I moved to Portland, ME from Boston, MA a month ago to study radio documentary. In Boston, I lived in a neighborhood with quite a few people of color. I didn’t really socialize too much with my neighbors though. Maybe it’s because Boston is a bigger city – you are not really encouraged to interact with your neighbors too much.

The first week in Portland really threw me off because of the amount of people who would look at me and say hi. At first, I was uncomfortable. I’m used to assuming that strangers who approach me only do so to catcall me. Then I realized that people just say hi to each other on the streets here, often with no hidden agenda. Portland has a much smaller population than Boston, and I could easily walk through the town in a day. These people see the same people pass them by every day. So maybe they said hi to me out of courtesy, understanding that I was new. Maybe they wanted to welcome me. Or maybe they were uncomfortable.

Right when I started telling people I was moving to Portland, they would tell me at least one of three things:

  1. It’s going to get so cold!
  2. The maples are beautiful in the Fall!
  3. Good luck finding people of color!

 

The population of Maine is ninety-five percent white, the whitest state in America. Portland itself is eighty-three percent white. I knew that statistic before moving here, but I didn’t really understand it until the strangers that I usually pass by, without giving them one critical thought, brought attention to themselves to say hello. Almost all of them were white.

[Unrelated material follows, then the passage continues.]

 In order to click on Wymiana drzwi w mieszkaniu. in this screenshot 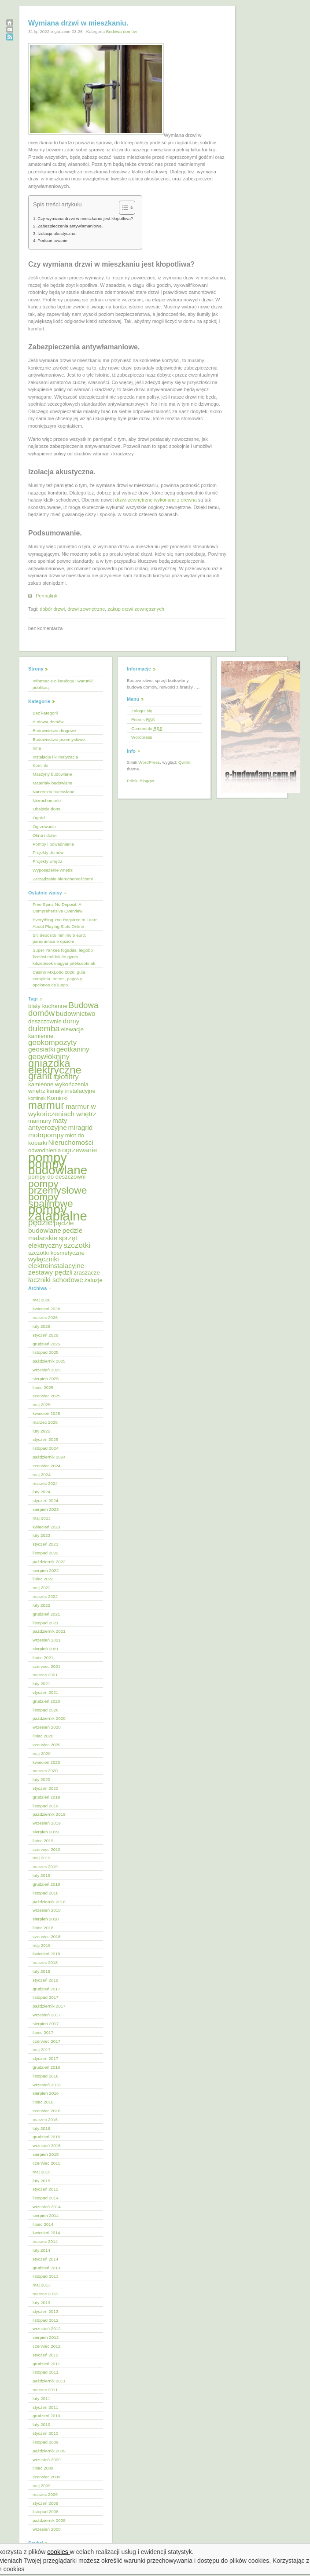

I rarely walk a by a person of color who doesn’t seem to be from “away,” a Maine saying that Mainers use to classify people who aren’t from Maine. If you walk into Portland’s Hong Kong market, the primary language you’ll hear is Cantonese. I wouldn’t have known that some of the people in that market have been in Portland for over thirty years if my friend, a Cantonese speaker, hadn’t told me that. If you walk through a neighborhood with many central African families, the primary language you’ll hear is French. Again, some of these people have been here for a couple decades. But they’re still classified as from “away.” I’ve spoken to people in my apartment building who say that some of the people living in the complex seem “sketchy.” After asking them why, they say, “Oh, well they come from a different culture. People just act differently there.”

I’m a natural-born American citizen and simultaneously a person of color. I couldn’t help but speculate why these people “from away” were so feared. So I’ve been trying to do something in Portland that I didn’t really try to do in Boston – I’ve been trying to meet my neighbors. Specifically, I’ve been trying to meet my neighbors of color.

I’ve only been here a month, so I have a ways to go, but so far I’ve been to the Green Memorial AME Zion Church, a historically black church in Portland, the Hong Kong market, and I will be attending the mid-Autumn festival, hosted by the Chinese and American Friendship Association of Maine. Part of it is selfish. I took for granted the people of color I was surrounded by in Boston. However, I hope to immerse myself in these cultures “from away” and, at least for myself, reimagine these cultures as “from here.”